Part of this effort involved partnering with colleagues in Berkeley Lab’s Computational Research Division (now two divisions: Applied Math and Computational Research, and Scientific Data) to design tools and performance models – such as Roofline – that users could apply to understand performance in an absolute sense and better determine which directions would be profitable for them to target on the new processors, Deslippe added.
“Our users are typically scientists first and not necessarily computer architects, so what we wanted to do and were successful in doing was coming up with tools that would lower the barrier of entry and make it easier for users to understand performance on the system,” he said.
Cori also changed the way NERSC interacts with vendors, particularly from a design perspective, noted Nick Wright, who leads the Advanced Technologies Group at NERSC and was chief architect on Cori (NERSC-8), Perlmutter (NERSC-9), and now on NERSC-10 (in development).
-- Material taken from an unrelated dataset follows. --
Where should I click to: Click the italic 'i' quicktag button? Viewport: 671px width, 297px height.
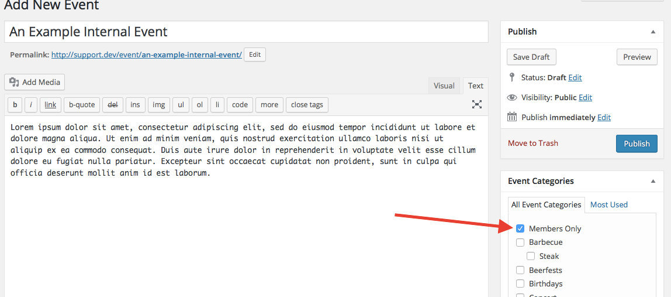[x=31, y=105]
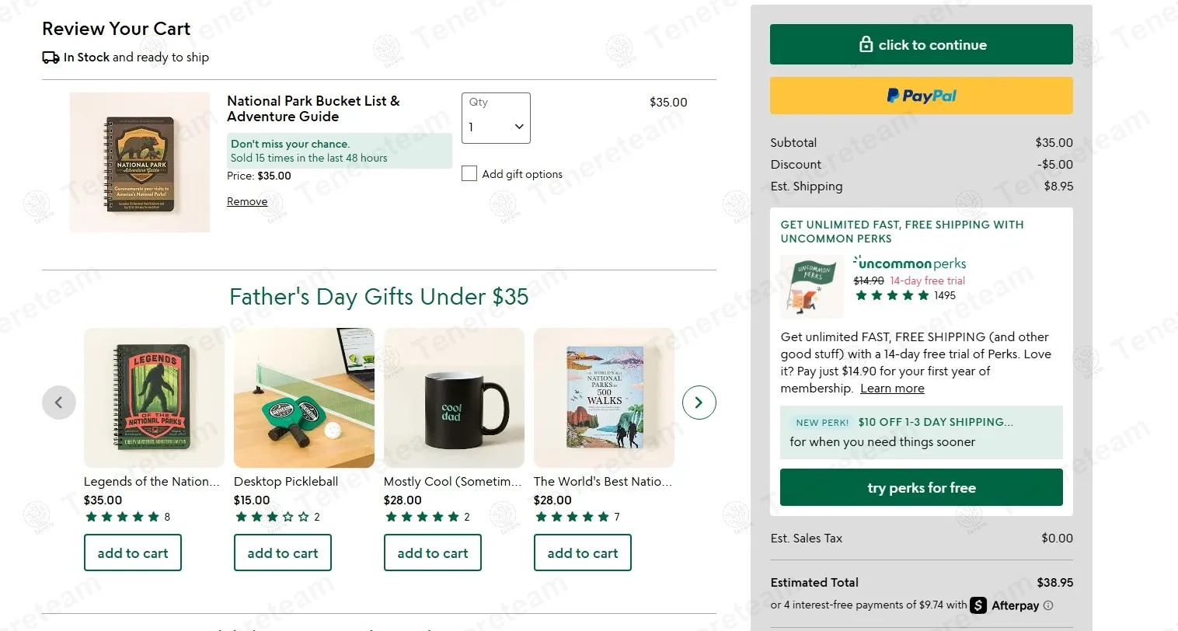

“Cori was the first machine where we partnered with the vendors more than just bought the machine from them,” he said. “It was also the first system we procured jointly with LANL, Sandia, and Cray, and the first one where we did a non-recurring engineering (NRE) project (the Burst Buffer). The experience with the NRE taught us the value of strong and deep co-design with vendors.”
Wright sees many of these trends continuing for current and future system procurements, and he considers the Cori procurement pivotal to NERSC’s progression to exascale and beyond. “It is really clear, looking out into the future, that tighter co-design partnerships with vendors will be even more necessary,” he said.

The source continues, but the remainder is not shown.